The relative complexity of the tank geometry and openings to receive acrylic panels provided for extensive concrete detailing. Concrete water tightness is addressed by using a mix design with a Xypex crystalline admixture and by careful detailing of construction joints. Corrosion resistant MMFX-reinforced steel was used in all concrete that is in contact with water.
The rainforest exhibit
The rainforest exhibit features a 90-foot diameter glazed dome (bolla) and a series of winding ramps which lead visitors through various rainforest habitats.
The bolla structure consists of an interior glazed dome approximately 90-feet in diameter. Glass panels are point supported by cast spider brackets, which are supported by a grillage of steel pipes. Lateral stability is provided by tension rod bracing. A concrete ring transfer beam at the first level supports the dome structure.
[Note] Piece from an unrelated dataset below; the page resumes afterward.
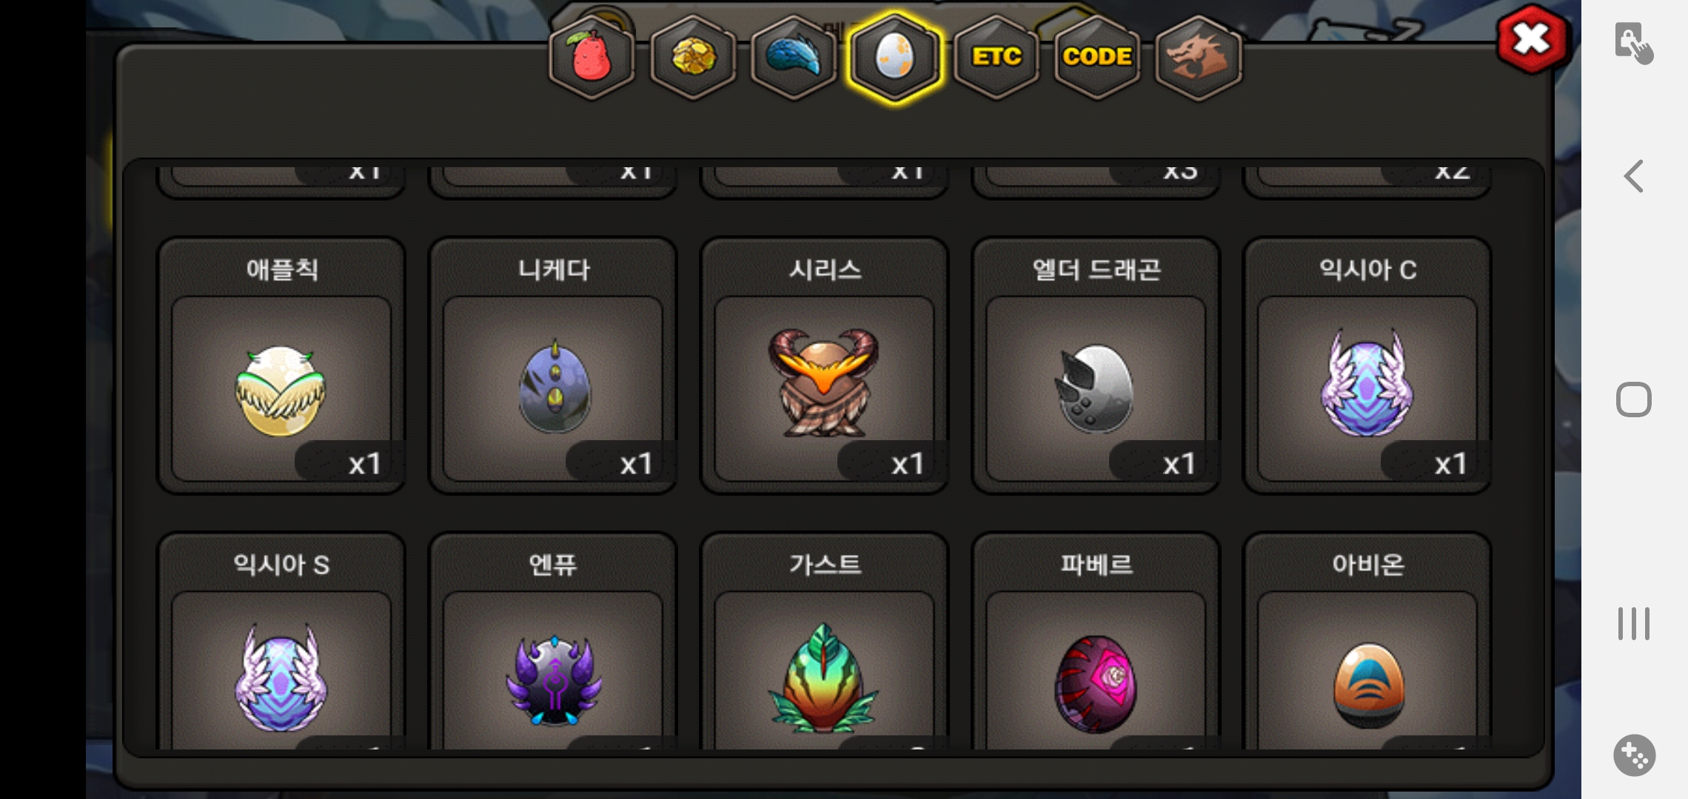The height and width of the screenshot is (799, 1688).
Task: Choose the 아비온 orange egg
Action: tap(1367, 641)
The rainforest ramp construction consists of a central steel pipe with concrete fins that support the walkway. The ramp pipes are filled with concrete to improve vibration performance. The sinuous geometry of the ramps lended itself to fabrication by a steel fabricator that specializes in fabrication of roller coasters.
The planetarium
The planetarium dome structure consists of a truncated sphere approximately 90-feet in diameter. An inner projection screen dome is 75-feet in diameter. The planetarium includes an extremely precise digital projector that will not only present the typical star displays, but also provide live feeds from NASA’s planetary missions and other space ventures.
The outer dome structure is made up of steel pipe and wide flange sections acting as both meridian and parallel elements. The dome supports a GFRG exterior cladding system as well as the inner projection dome. The lateral system consists of chevron diagonal bracing.
The Academy is claiming to have more visitors than Disneyland. I was there on a Thursday morning and it was like being on a New York subway during rush hour. There was nothing exceptional about the exteriors. The views in the interiors let the outside in. The only complaints I heard from employees was about the difficulty of keeping strong winds from getting inside the building.
The new Academy site is located directly across from the new de Young museum, which opened in October 2005 and was designed by Swiss architects Herzog & de Meuron. The architectural dialogue between the two buildings and their unique responses to the environment of Golden Gate Park furthers San Francisco’s growing role in supporting groundbreaking architecture and design.